[Opening PROVIDED ENTRIES section]

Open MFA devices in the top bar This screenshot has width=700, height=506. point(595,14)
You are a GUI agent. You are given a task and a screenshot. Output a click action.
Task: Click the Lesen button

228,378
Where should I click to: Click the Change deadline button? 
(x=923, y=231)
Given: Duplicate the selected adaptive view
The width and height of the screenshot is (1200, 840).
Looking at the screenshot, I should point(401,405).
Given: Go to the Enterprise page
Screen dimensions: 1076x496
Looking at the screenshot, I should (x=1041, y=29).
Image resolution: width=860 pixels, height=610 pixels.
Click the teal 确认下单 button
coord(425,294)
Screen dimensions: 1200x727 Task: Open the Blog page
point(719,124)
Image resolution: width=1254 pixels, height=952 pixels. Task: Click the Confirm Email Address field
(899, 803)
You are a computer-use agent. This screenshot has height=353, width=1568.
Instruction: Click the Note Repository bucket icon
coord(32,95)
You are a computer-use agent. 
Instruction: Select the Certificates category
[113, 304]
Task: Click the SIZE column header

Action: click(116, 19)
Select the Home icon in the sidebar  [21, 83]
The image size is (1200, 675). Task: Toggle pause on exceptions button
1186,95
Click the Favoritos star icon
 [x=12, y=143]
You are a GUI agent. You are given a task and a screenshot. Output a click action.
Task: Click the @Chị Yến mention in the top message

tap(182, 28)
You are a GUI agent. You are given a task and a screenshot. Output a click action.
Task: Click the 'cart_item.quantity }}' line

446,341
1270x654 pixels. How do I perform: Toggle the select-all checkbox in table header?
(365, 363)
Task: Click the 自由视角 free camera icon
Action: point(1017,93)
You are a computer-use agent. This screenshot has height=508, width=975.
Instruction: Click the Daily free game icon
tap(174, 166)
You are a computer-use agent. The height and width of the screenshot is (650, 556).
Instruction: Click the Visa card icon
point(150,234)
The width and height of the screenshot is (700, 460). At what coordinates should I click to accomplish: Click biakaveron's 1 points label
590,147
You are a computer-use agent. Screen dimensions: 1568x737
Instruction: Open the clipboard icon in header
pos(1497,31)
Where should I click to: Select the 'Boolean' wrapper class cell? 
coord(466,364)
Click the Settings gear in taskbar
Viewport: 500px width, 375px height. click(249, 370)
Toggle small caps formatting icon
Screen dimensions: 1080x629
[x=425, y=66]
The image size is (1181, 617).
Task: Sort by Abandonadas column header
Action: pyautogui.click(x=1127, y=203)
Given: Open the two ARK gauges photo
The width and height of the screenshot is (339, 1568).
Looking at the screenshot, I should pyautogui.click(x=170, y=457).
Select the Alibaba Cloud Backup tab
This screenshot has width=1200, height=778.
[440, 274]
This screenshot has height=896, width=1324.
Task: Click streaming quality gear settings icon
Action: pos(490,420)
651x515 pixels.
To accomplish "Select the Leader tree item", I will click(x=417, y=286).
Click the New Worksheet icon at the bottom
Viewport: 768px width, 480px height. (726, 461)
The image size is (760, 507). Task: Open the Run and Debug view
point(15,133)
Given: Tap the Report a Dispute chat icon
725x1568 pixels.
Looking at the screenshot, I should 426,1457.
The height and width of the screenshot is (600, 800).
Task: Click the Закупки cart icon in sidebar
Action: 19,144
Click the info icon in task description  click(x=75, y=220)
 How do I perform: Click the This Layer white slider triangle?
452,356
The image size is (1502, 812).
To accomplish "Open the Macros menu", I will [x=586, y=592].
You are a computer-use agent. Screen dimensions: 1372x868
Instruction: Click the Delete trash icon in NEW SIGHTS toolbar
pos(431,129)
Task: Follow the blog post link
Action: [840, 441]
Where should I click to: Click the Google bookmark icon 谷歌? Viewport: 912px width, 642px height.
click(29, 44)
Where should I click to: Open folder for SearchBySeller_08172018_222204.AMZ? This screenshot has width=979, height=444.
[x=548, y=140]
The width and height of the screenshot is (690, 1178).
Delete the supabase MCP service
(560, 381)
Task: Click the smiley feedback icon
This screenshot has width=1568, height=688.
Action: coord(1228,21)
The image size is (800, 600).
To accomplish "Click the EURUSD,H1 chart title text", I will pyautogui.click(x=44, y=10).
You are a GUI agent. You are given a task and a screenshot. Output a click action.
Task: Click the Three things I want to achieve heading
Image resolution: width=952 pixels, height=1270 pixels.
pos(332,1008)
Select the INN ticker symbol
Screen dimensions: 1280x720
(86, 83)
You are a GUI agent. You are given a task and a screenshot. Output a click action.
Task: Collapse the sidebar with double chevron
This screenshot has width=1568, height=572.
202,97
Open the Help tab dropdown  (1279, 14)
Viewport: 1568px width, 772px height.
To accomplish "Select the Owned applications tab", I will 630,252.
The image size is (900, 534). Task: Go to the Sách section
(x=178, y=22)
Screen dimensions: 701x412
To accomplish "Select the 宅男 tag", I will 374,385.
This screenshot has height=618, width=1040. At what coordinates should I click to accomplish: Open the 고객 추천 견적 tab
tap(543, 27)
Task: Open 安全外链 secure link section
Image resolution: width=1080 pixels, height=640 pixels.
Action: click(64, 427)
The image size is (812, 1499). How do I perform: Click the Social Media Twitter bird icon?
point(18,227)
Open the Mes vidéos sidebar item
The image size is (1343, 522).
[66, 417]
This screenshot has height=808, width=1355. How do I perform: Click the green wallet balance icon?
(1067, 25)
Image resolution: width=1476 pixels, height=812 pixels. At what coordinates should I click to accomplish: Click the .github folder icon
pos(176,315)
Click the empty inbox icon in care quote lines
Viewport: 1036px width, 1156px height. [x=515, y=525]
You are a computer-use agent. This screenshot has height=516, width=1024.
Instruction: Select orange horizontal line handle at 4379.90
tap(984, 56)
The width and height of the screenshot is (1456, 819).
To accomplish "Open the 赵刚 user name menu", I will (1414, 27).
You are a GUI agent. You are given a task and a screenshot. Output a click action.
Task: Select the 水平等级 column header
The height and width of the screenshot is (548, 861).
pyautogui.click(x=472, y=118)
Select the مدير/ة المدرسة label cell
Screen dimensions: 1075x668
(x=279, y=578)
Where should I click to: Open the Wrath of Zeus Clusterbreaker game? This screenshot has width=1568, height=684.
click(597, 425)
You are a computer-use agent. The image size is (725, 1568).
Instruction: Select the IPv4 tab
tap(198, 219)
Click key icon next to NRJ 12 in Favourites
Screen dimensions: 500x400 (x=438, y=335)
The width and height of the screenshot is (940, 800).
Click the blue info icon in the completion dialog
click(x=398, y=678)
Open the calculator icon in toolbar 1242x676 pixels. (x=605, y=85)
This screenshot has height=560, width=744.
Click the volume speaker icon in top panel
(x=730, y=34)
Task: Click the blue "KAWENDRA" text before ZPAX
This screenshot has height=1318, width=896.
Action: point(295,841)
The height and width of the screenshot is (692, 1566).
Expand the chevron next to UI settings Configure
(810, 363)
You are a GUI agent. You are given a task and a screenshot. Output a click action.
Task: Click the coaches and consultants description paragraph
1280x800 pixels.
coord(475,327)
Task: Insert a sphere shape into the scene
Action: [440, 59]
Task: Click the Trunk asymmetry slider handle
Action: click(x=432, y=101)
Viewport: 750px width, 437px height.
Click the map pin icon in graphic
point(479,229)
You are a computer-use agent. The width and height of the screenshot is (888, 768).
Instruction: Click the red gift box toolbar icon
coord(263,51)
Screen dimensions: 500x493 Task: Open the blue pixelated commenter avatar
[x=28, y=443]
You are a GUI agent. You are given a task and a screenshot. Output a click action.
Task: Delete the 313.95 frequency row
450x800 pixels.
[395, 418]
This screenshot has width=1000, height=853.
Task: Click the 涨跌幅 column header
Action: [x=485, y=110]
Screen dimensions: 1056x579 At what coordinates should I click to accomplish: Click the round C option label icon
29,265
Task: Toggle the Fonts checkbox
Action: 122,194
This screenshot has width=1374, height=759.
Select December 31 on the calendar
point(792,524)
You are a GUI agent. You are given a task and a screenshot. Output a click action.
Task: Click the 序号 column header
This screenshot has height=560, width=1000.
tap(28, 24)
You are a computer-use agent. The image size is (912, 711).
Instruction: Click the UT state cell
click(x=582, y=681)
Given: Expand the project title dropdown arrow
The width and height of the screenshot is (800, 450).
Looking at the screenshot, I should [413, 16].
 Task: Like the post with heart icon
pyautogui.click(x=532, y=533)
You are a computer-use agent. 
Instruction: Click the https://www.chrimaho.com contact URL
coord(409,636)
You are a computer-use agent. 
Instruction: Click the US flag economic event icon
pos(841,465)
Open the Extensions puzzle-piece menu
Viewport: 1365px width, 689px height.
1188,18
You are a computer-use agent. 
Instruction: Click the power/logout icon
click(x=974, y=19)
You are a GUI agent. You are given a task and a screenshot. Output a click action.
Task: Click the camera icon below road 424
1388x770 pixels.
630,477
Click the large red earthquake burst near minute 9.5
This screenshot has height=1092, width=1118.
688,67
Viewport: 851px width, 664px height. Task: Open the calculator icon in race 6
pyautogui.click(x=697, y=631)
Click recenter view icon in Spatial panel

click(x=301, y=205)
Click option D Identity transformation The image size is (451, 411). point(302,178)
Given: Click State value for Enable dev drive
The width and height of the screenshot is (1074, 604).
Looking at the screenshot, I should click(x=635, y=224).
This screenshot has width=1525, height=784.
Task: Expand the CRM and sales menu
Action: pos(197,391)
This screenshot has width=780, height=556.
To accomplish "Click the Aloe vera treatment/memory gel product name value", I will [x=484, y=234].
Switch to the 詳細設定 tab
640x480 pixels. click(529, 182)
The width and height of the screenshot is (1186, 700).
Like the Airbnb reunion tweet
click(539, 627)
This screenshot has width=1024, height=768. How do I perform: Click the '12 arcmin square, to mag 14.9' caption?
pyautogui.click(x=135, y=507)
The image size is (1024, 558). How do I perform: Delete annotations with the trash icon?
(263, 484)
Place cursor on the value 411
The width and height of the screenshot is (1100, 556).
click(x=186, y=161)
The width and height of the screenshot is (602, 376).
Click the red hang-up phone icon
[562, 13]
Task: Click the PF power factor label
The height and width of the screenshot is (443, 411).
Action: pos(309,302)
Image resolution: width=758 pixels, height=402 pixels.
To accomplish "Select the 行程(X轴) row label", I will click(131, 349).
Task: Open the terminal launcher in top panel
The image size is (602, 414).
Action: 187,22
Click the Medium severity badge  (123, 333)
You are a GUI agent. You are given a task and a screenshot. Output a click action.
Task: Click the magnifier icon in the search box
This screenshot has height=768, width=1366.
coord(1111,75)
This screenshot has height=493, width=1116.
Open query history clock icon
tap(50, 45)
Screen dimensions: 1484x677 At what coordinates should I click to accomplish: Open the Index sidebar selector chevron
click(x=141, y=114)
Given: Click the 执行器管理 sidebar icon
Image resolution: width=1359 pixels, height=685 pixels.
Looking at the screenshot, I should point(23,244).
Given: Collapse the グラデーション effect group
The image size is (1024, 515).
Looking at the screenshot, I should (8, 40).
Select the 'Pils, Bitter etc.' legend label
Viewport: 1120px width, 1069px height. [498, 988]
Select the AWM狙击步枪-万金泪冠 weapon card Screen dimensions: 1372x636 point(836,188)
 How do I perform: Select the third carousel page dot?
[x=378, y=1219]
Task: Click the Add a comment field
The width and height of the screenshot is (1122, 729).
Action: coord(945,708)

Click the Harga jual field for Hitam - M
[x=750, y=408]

[Closing PROVIDED ENTRIES section]

ABOUT THIS EXERCISE:
Print, without alteration, only the lines above between the one holding "This screenshot has width=1568, height=572." and the one holding "The width and height of the screenshot is (940, 800).", inclusive.

WRITTEN ANSWER:
This screenshot has width=1568, height=572.
202,97
Open the Help tab dropdown  (1279, 14)
Viewport: 1568px width, 772px height.
To accomplish "Select the Owned applications tab", I will 630,252.
The image size is (900, 534). Task: Go to the Sách section
(x=178, y=22)
Screen dimensions: 701x412
To accomplish "Select the 宅男 tag", I will 374,385.
This screenshot has height=618, width=1040. At what coordinates should I click to accomplish: Open the 고객 추천 견적 tab
tap(543, 27)
Task: Open 安全外链 secure link section
Image resolution: width=1080 pixels, height=640 pixels.
Action: click(64, 427)
The image size is (812, 1499). How do I perform: Click the Social Media Twitter bird icon?
point(18,227)
Open the Mes vidéos sidebar item
The image size is (1343, 522).
[66, 417]
This screenshot has height=808, width=1355. How do I perform: Click the green wallet balance icon?
(1067, 25)
Image resolution: width=1476 pixels, height=812 pixels. At what coordinates should I click to accomplish: Click the .github folder icon
pos(176,315)
Click the empty inbox icon in care quote lines
Viewport: 1036px width, 1156px height. [x=515, y=525]
You are a computer-use agent. This screenshot has height=516, width=1024.
Instruction: Select orange horizontal line handle at 4379.90
tap(984, 56)
The width and height of the screenshot is (1456, 819).
To accomplish "Open the 赵刚 user name menu", I will (1414, 27).
You are a GUI agent. You are given a task and a screenshot. Output a click action.
Task: Select the 水平等级 column header
The height and width of the screenshot is (548, 861).
pyautogui.click(x=472, y=118)
Select the مدير/ة المدرسة label cell
Screen dimensions: 1075x668
(x=279, y=578)
Where should I click to: Open the Wrath of Zeus Clusterbreaker game? This screenshot has width=1568, height=684.
click(597, 425)
You are a computer-use agent. The image size is (725, 1568).
Instruction: Select the IPv4 tab
tap(198, 219)
Click key icon next to NRJ 12 in Favourites
Screen dimensions: 500x400 (x=438, y=335)
The width and height of the screenshot is (940, 800).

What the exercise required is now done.